Change "Output" to "Return" in the rows, starting with the line that contains "You are a GUI" and going on through the end of the rows. Give back only those lines, with everything else kept the same and the pictures left out.

-------------------------

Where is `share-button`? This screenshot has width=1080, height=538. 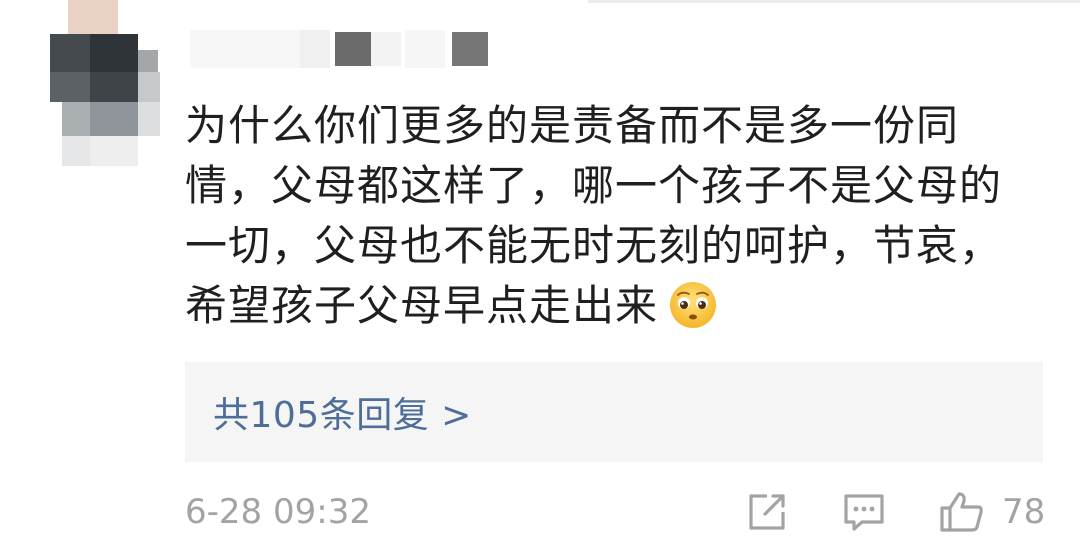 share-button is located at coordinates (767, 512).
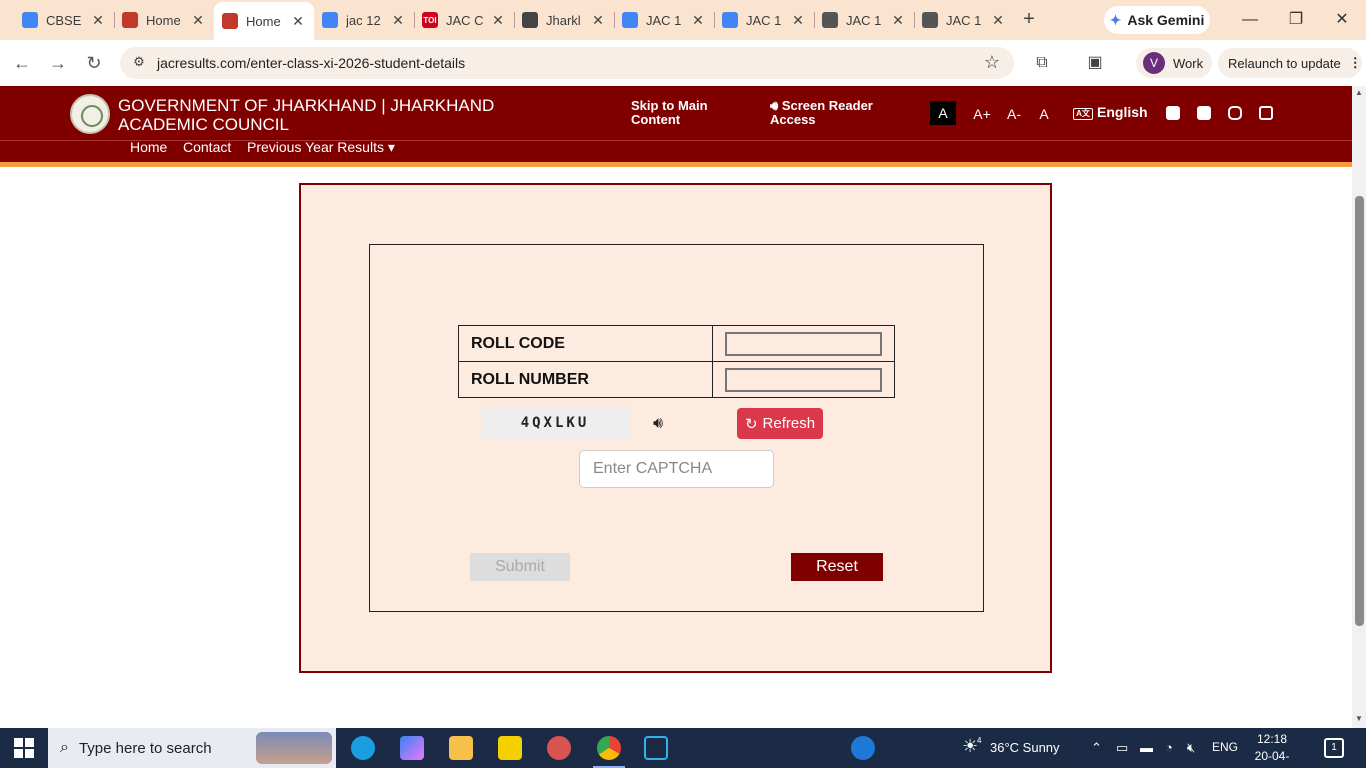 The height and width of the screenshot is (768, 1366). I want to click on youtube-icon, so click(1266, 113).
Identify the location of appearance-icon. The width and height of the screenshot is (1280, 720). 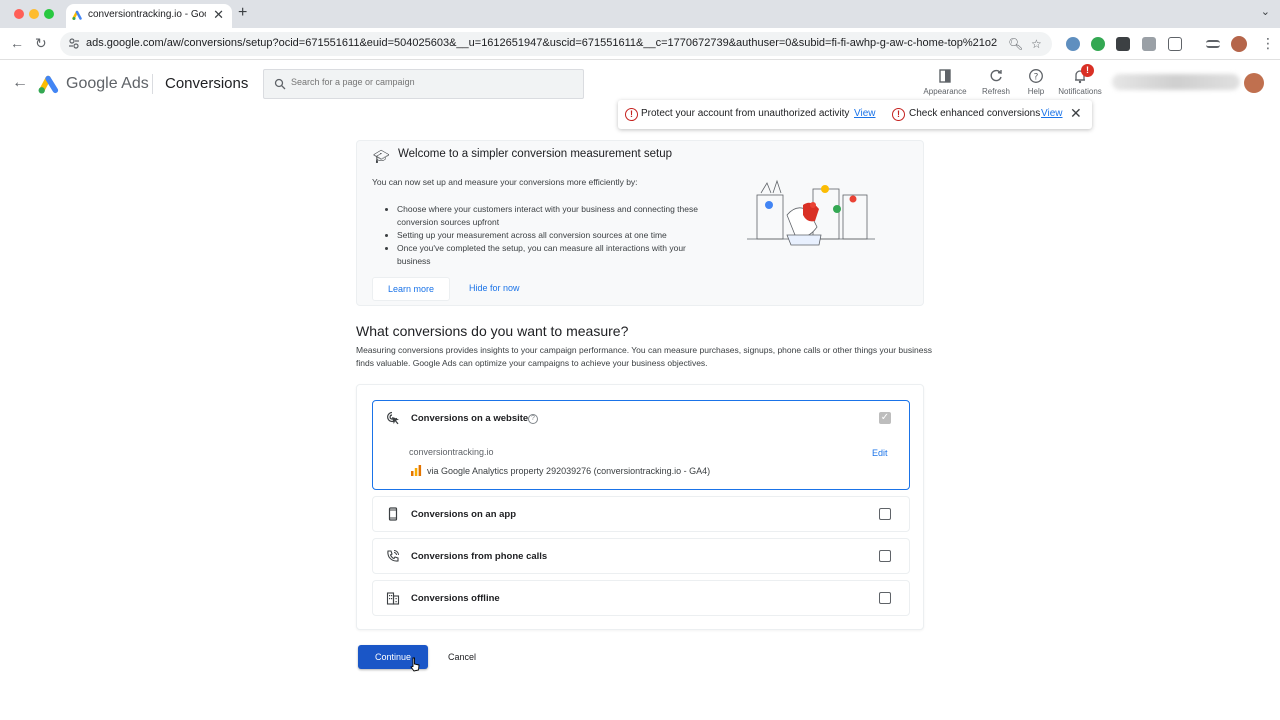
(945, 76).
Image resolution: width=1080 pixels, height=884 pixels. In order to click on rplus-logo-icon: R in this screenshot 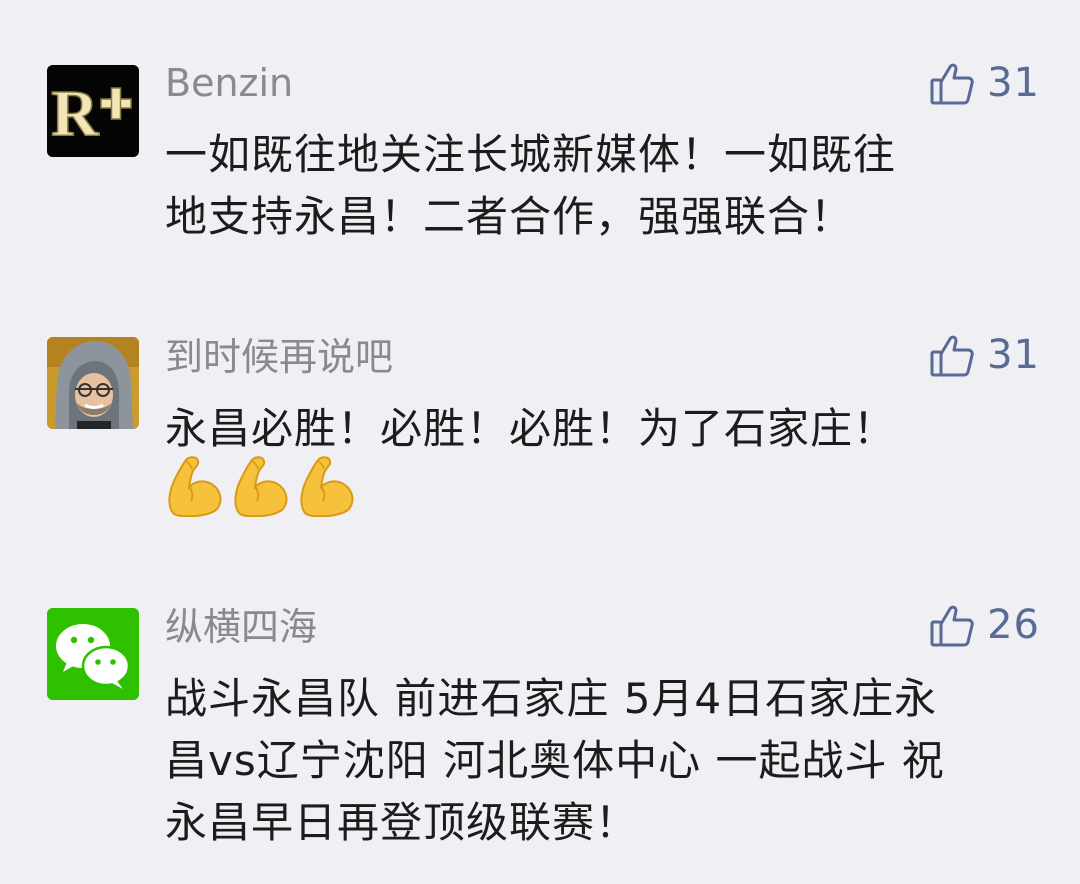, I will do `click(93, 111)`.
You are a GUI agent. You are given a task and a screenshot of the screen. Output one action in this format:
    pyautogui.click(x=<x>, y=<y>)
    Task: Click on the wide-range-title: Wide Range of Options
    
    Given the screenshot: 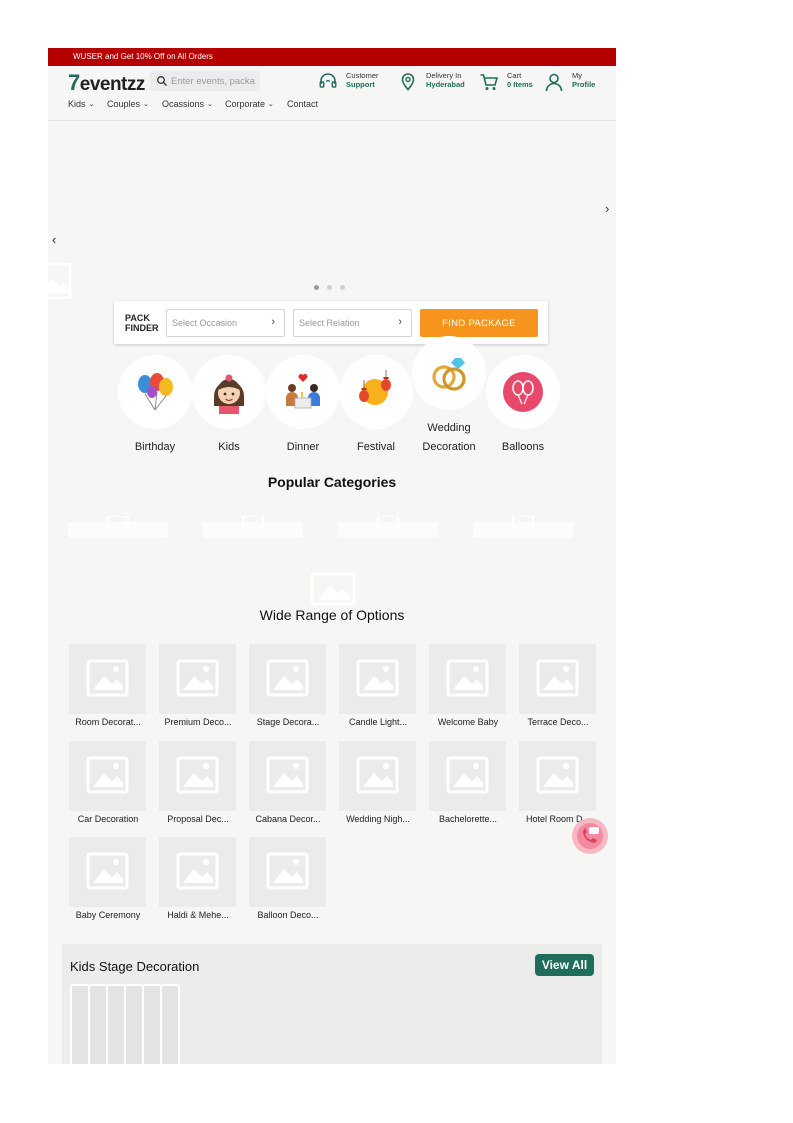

-------------------------

(Output of the task):
You are a GUI agent. You are given a task and a screenshot of the screen. Return one action in this format:
    pyautogui.click(x=<x>, y=<y>)
    Task: Click on the wide-range-title: Wide Range of Options
    
    Given the screenshot: 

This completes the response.